* Problem to work on
Could you transcribe each record below exactly as written, setting the pictures aside?

*** Data Section Begins ***

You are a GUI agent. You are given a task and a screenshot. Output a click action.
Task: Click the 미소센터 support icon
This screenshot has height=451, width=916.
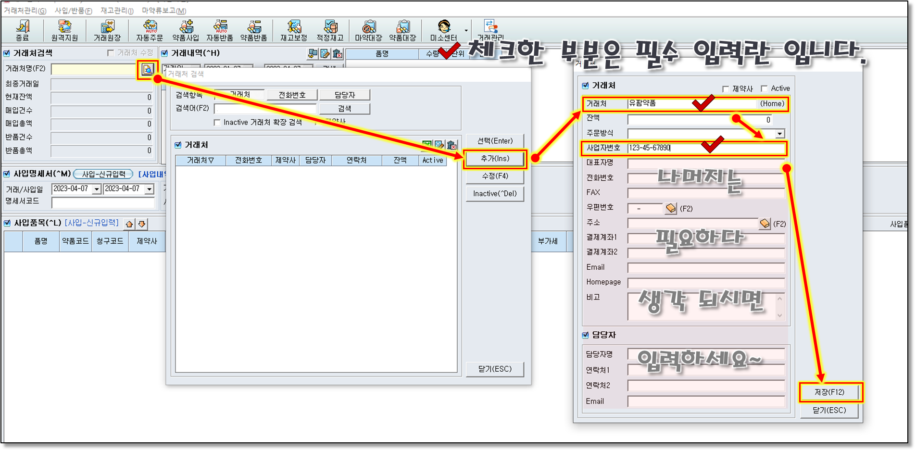pos(443,30)
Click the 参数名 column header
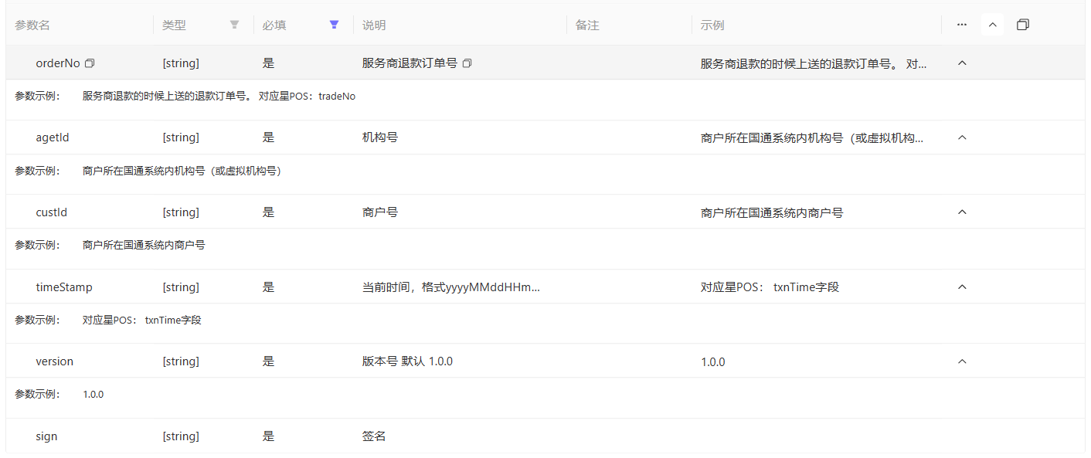 coord(32,25)
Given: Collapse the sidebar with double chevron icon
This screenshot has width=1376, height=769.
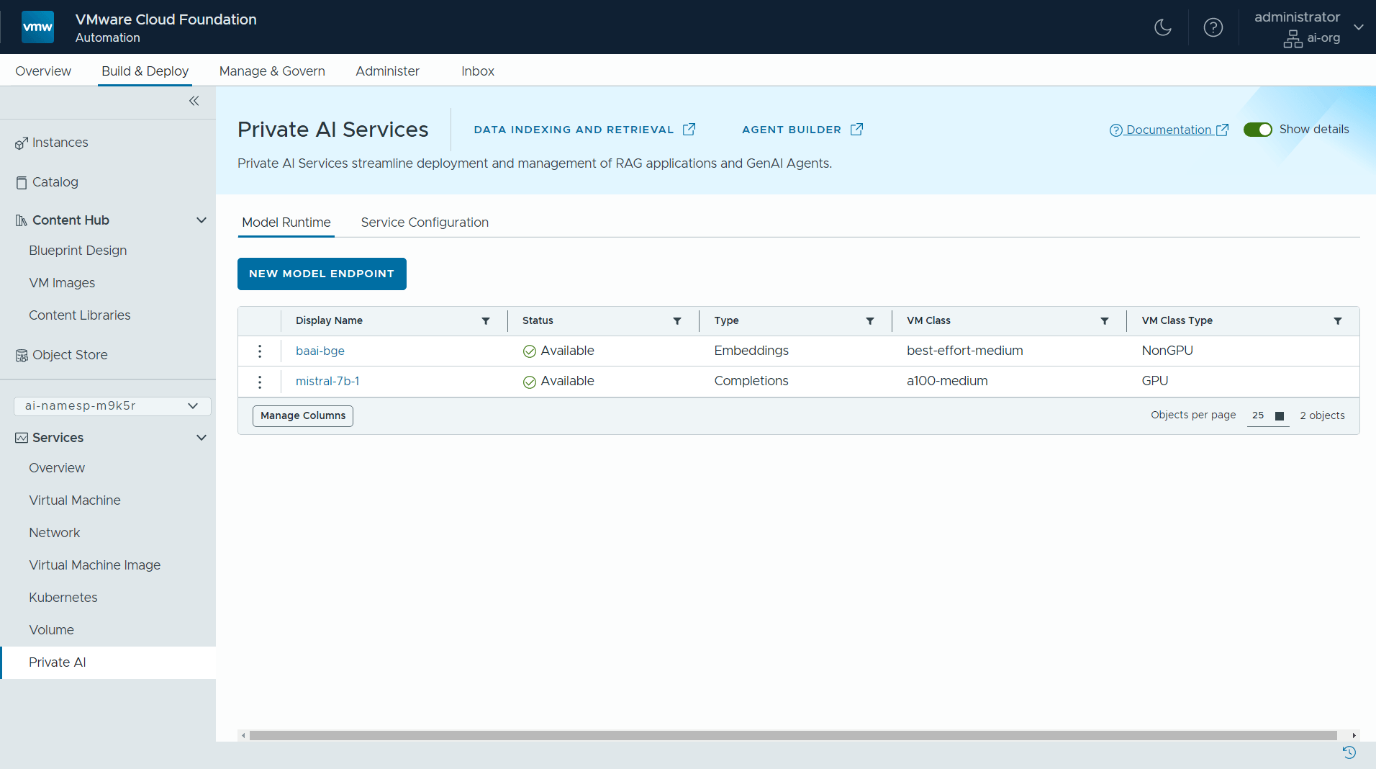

*** Data Section Ends ***

* Exercise output
You are a GUI agent. You are given a task and a screenshot. Output a click action.
Task: Click the 미소센터 support icon
This screenshot has height=451, width=916.
pos(443,30)
Click the 参数名 column header
 coord(32,25)
Given: Collapse the sidebar with double chevron icon
This screenshot has width=1376, height=769.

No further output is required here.